This week, the first details of BleedingTooth leaked onto Twitter, setting off a bit of a frenzy. The full details have yet to be released, but what we know is concerning enough. First off, BleedingTooth isn’t a single vulnerability, but is a set of at least 3 different CVEs (Shouldn’t that make it BleedingTeeth?). The worst vulnerability so far is CVE-2020-12351, which appears to be shown off in the video embedded after the break.
We do have some insight into this, in the form of a Google Security Advisory. A Proof of Concept is included, which triggers a kernel panic on a target machine. It’s unclear whether the target machine needs to be paired first, or if it is enough to have Bluetooth powered on. The core problem is that a malicious Bluetooth packet can follow an unintended code path, resulting in data type confusion. Until it’s resolved, it might be wise to keep Bluetooth turned off on your laptop.
RFC6106 and Bad Neighbors
Patch Tuesday was this week, and there was one bug in particular that caught my eye. CVE-2020-16898 is a problem in how RFC6106 IPv6 route advertisements are handled. A properly formatted packet contains a length field, and that field is defined as always having an odd value. When the packet is malformed as having an even value, a buffer overflow is triggered.
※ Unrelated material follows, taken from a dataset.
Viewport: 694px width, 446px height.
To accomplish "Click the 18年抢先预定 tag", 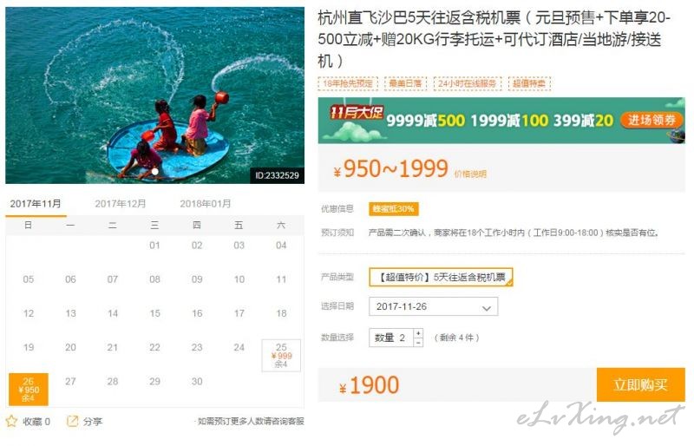I will pyautogui.click(x=348, y=83).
Proof of Concept code is available. Running the PoC results in a BSoD on an unpatched machine. Microsoft has concluded that it will be very difficult to turn this flaw into a true code execution vulnerability, due to existing hardening in the Windows kernel. Additionally, RFC6106 packets are only for local networks, and are blocked by gateways and ISP equipment. It’s very unlikely that this vulnerability could be used for attacks across the internet.
An Unpickable Padlock?
Lock picking is a fascinating practice. By applying tension to the core of a lock, the individual pins can be lifted to the sheer line, and once they’re all in place, the lock is picked. Manufacturers have been trying to make locks more resilient to picking and other bypass methods, but this lock really takes that effort to the next level. The video below is BosnianBill‘s teardown and analysis of this unpickable lock.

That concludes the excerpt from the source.